# Work to be completed
Copy nothing but the lines from the one containing "The width and" through the last line of the entries below, exactly as written and without pictures.
### The records
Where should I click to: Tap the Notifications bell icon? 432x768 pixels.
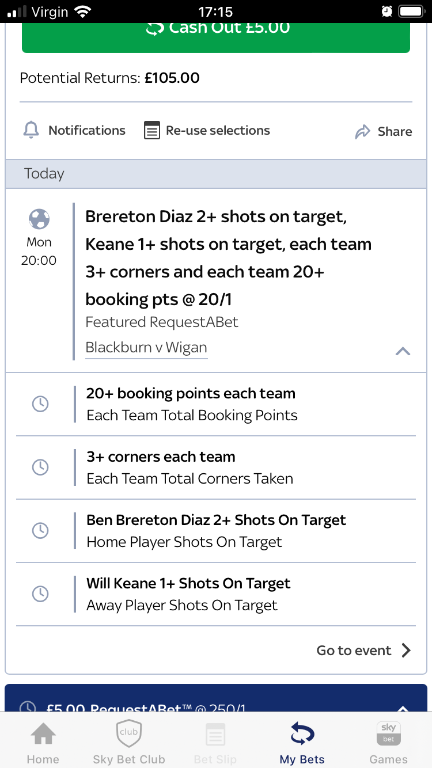coord(31,130)
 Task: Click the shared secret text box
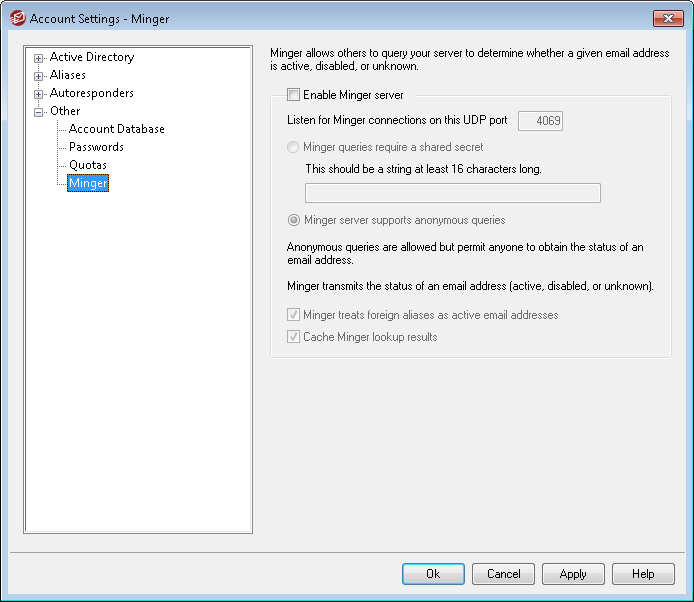pos(452,193)
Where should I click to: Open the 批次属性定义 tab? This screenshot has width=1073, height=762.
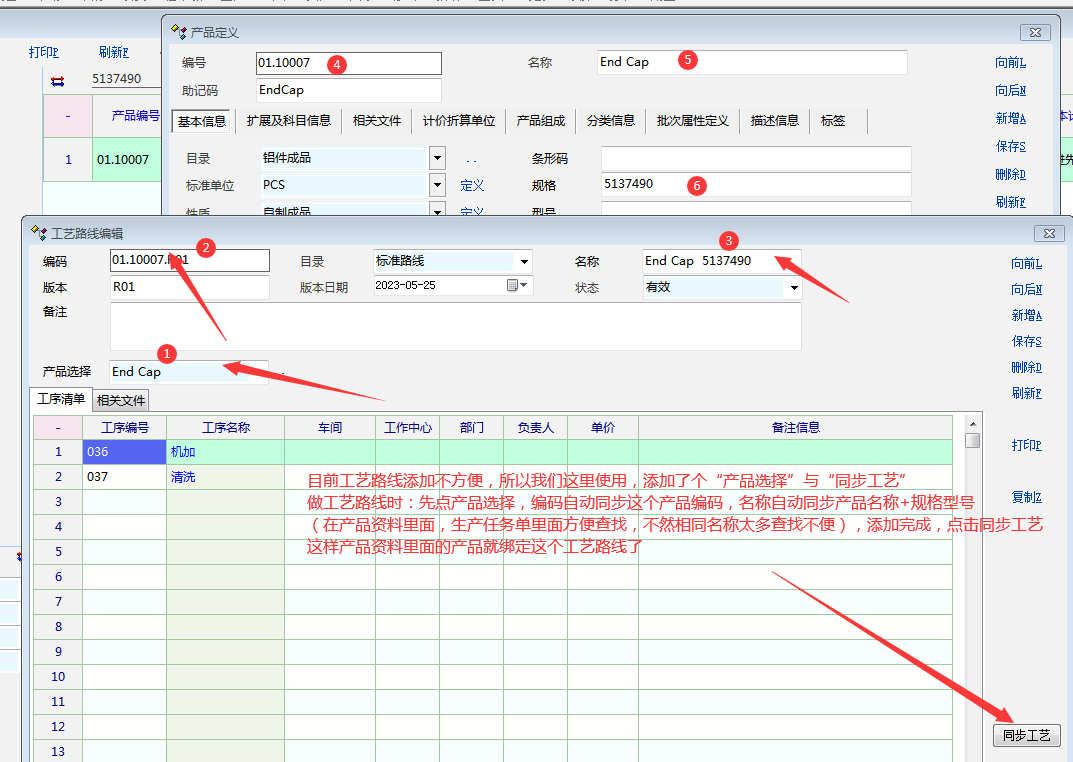point(692,121)
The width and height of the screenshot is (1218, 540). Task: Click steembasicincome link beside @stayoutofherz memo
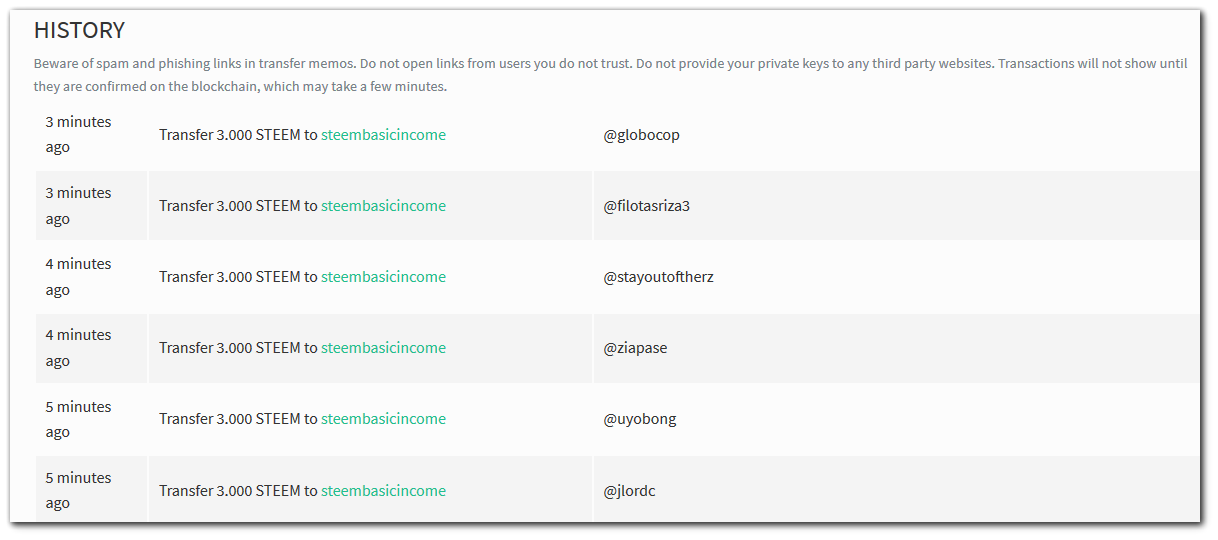point(383,277)
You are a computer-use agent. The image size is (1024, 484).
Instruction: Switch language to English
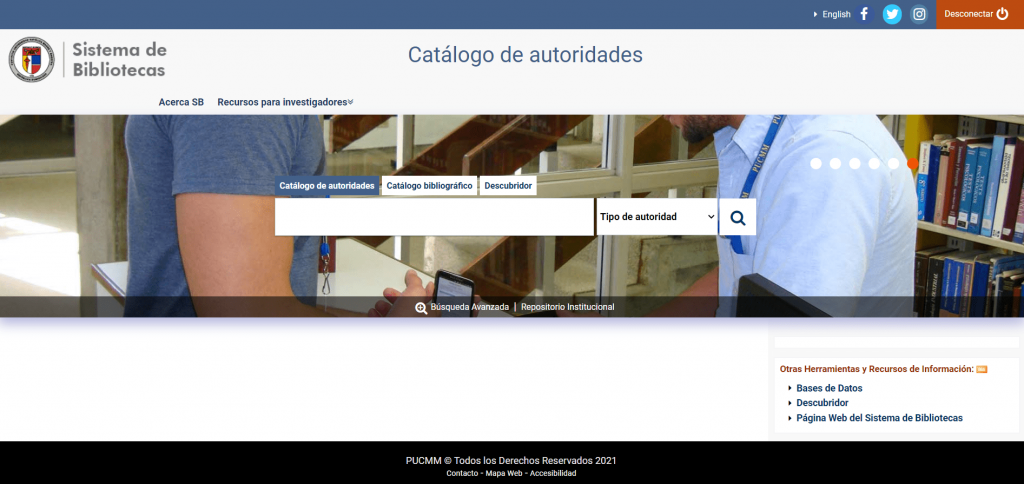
######
# Finished exercise
The width and height of the screenshot is (1218, 540). Task: Click steembasicincome link beside @stayoutofherz memo
point(383,277)
You are a computer-use agent. The image size is (1024, 484).
Instruction: Switch language to English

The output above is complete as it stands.